▶ _Written problem_
Copy the rows starting at the first one and ending at the line containing "will click(x=61, y=57).", both included, with the requests unchanged. Scale every coordinate in the answers by 2.3 and round it to a whole number, with halves rounded up.

▶ _Data_
⁂

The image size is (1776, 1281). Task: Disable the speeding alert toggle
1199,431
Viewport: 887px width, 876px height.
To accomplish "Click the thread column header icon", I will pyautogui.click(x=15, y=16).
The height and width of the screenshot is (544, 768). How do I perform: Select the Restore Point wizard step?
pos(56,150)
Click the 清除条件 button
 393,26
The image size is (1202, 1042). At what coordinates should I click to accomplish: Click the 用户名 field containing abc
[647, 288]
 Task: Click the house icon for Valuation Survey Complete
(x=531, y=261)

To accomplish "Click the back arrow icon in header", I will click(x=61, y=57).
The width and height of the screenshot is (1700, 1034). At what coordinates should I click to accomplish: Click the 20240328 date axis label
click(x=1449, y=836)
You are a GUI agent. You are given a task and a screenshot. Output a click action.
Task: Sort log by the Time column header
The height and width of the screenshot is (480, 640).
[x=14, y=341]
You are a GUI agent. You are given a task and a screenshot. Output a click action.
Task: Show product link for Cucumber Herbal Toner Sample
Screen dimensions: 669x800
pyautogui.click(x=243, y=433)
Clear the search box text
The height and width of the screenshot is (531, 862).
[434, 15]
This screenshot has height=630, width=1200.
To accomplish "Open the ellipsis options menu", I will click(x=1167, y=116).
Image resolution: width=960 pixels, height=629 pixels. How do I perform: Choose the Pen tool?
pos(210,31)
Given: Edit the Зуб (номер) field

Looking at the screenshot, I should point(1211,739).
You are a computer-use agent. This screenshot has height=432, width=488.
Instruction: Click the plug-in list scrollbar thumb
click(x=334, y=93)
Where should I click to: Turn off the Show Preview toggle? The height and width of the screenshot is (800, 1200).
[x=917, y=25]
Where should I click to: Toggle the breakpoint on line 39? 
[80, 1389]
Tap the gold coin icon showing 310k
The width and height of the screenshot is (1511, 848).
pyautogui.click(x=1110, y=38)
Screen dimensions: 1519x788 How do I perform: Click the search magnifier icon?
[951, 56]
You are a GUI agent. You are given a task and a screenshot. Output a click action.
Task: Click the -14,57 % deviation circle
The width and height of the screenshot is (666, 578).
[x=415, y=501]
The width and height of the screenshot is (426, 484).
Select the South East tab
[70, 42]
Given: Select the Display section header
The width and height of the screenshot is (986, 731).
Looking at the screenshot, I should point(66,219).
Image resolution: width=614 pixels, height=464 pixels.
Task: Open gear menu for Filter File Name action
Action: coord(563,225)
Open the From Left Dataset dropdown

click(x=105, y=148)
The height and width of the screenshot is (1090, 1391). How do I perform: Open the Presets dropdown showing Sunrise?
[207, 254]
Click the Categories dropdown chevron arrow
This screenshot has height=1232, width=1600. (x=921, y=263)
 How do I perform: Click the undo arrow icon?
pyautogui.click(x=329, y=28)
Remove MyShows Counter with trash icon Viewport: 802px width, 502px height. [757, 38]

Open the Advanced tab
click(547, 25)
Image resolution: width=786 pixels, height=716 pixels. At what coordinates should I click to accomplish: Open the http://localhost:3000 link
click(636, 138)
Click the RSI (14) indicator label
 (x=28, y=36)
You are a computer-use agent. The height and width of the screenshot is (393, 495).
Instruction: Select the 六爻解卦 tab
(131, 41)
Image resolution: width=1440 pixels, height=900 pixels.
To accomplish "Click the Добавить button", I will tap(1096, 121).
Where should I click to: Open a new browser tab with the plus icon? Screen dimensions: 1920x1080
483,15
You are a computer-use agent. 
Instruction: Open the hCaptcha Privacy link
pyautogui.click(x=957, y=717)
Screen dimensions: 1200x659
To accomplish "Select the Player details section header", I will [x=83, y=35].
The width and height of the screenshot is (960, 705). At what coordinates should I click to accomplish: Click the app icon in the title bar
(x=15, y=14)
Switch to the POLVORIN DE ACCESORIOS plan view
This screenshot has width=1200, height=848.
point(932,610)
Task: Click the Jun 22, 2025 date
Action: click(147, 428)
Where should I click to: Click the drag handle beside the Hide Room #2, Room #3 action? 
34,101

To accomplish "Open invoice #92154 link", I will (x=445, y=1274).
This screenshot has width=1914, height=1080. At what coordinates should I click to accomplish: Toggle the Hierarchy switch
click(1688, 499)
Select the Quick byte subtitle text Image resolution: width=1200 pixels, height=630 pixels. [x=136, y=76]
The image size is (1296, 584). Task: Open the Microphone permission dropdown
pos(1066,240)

⁂

▶ _Response below_
The image size is (1776, 1281). Task: Disable the speeding alert toggle
2758,991
Viewport: 887px width, 876px height.
To accomplish "Click the thread column header icon", I will pyautogui.click(x=35, y=37).
The height and width of the screenshot is (544, 768). How do I perform: Select the Restore Point wizard step?
pos(129,345)
Click the 清除条件 button
 904,60
The image size is (1202, 1042). At what coordinates should I click to accomplish: Click the 用户名 field containing abc
[1488, 662]
 Task: Click the house icon for Valuation Survey Complete
(x=1221, y=600)

To accomplish "Click the back arrow icon in header", I will click(x=140, y=131).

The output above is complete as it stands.